━━━ DATASET RECORDS ━━━

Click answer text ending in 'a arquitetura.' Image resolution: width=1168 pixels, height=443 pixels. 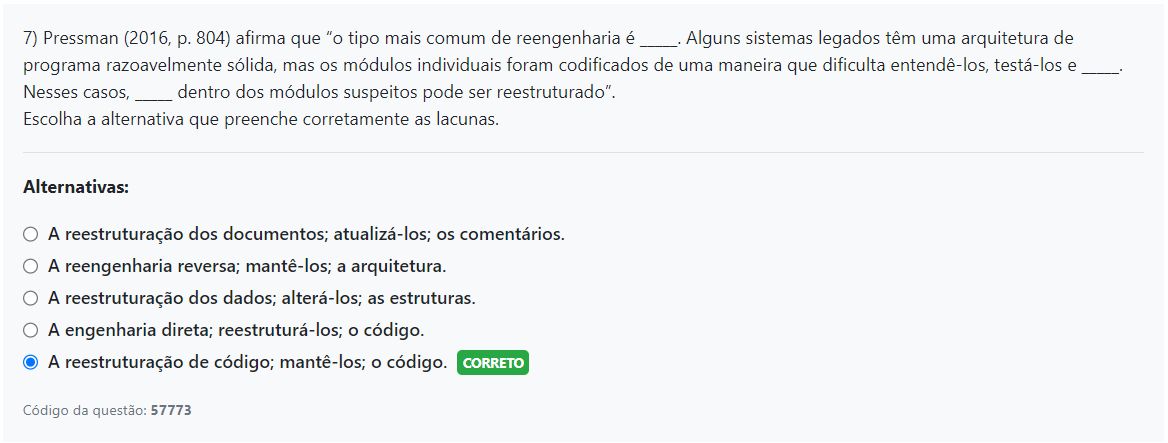tap(246, 267)
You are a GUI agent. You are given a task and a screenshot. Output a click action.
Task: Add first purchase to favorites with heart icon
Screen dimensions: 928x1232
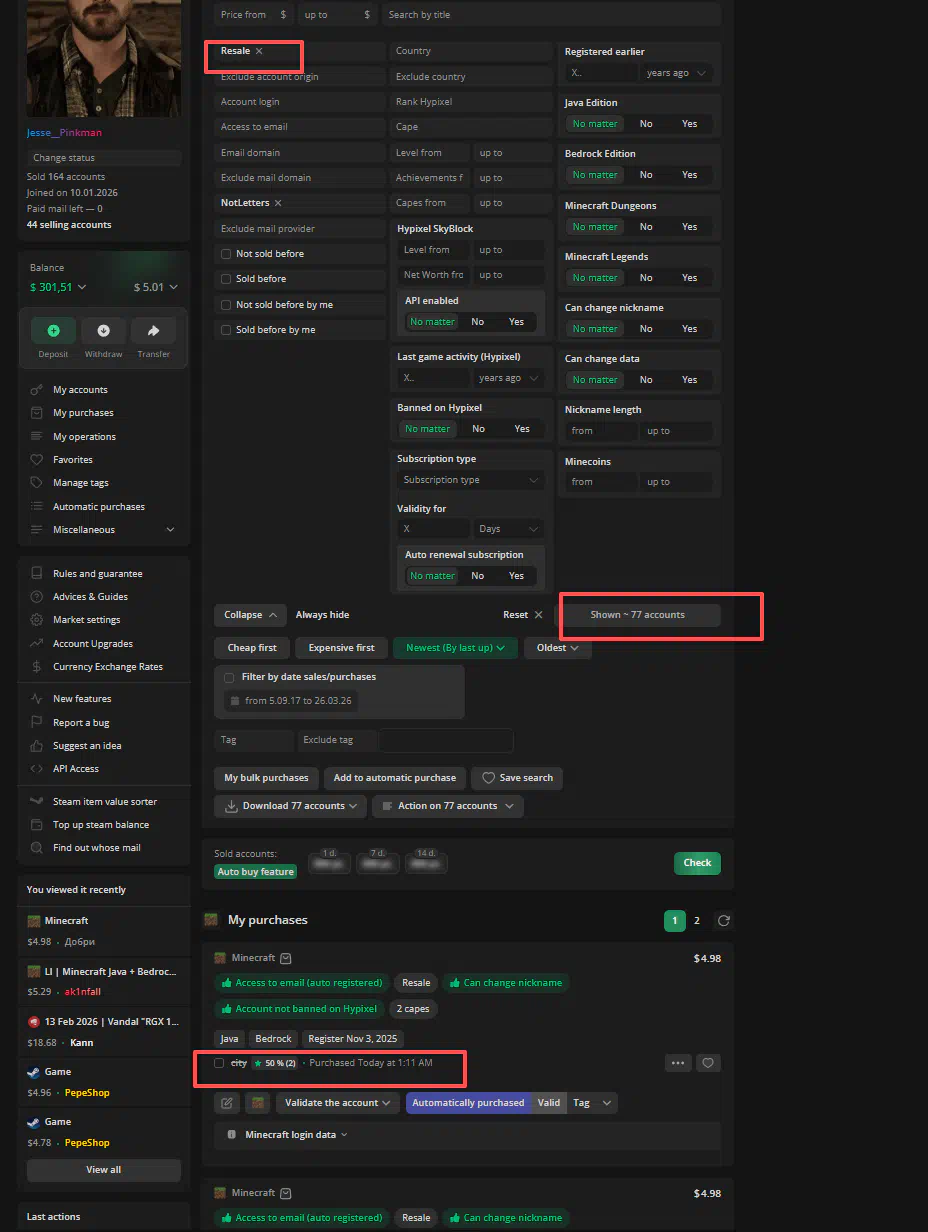click(x=708, y=1063)
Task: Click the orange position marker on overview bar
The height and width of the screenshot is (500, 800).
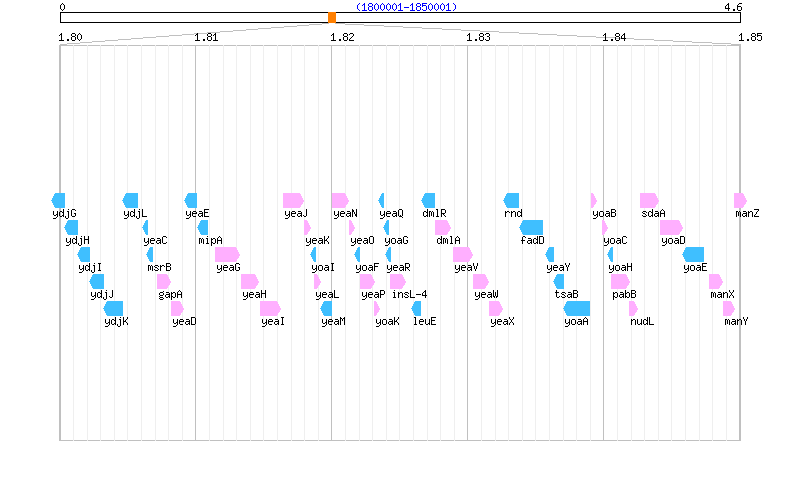Action: 332,17
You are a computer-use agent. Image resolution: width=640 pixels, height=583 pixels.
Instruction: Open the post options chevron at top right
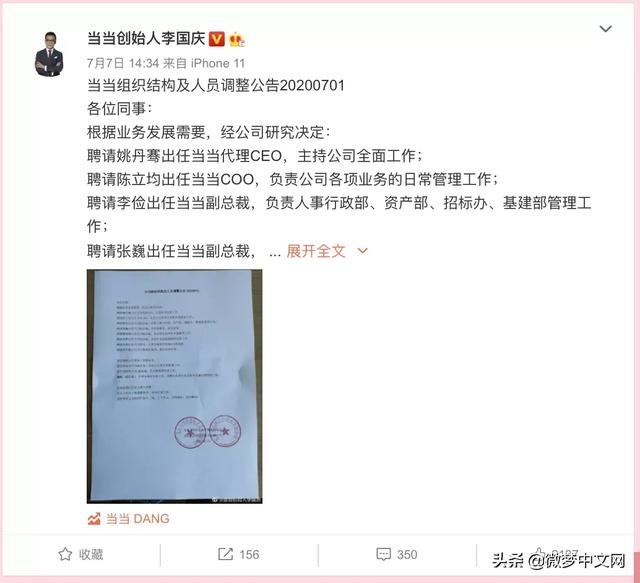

━━━

TASK ITEM: Everything from the line containing "The height and" to the last line of the listing above is to be written out exactly, except the pictures, and nothing else.

RESULT FOR THIS TASK:
The height and width of the screenshot is (500, 800).
Action: 332,17
You are a computer-use agent. Image resolution: width=640 pixels, height=583 pixels.
Instruction: Open the post options chevron at top right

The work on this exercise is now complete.